The Empress Yang Kwei Fei

The Empress Yang Kwei Fei is more typical of the output of producer Run Run Shaw, one half of the Shaw Brothers,, titans of the Hong Kong film industry than Mizoguchi’s more intimate and typically refined style. One could make a sound case, however, that it is thematically consistent with one of the director’s principal concerns – the plight of women in a patriarchal social order.

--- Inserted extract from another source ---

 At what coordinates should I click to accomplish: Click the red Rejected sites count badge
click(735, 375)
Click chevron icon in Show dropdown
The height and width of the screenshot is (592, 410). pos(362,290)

Here the context is the stunningly hidebound order of feudal China and the woman is Yang Kwei Fei (Machiko Kyo) a kind of Cinderella figure (complete with three ugly sisters) the poor relative of the Yang family who use her as a scullery maid until she becomes an unlikely candidate for the the attentions of Emperor Huan Tsung (Masayuki Mori) who is grieving his dead wife. He falls in love with her and as a result advances her scheming family but their greed and arrogance cause a rebellion which is only quelled by Kwei Fei sacrificing her life.

The only film that Mizoguchi made about a non-Japanese subject and one of only two that he made in colour (the other being The New Tales Of The Taira Clan, released later in 1955) it is a highly stylized, visually splendid historical romance that clearly owes much to traditional Chinese painting and literary themes.

FYI: The two leads both featured in Mizoguchi’s Ugetsu Monagatari (1953) with Mori as the humble potter, Genjuro, and Kyo as the seductive ghost, Lady Wakasa.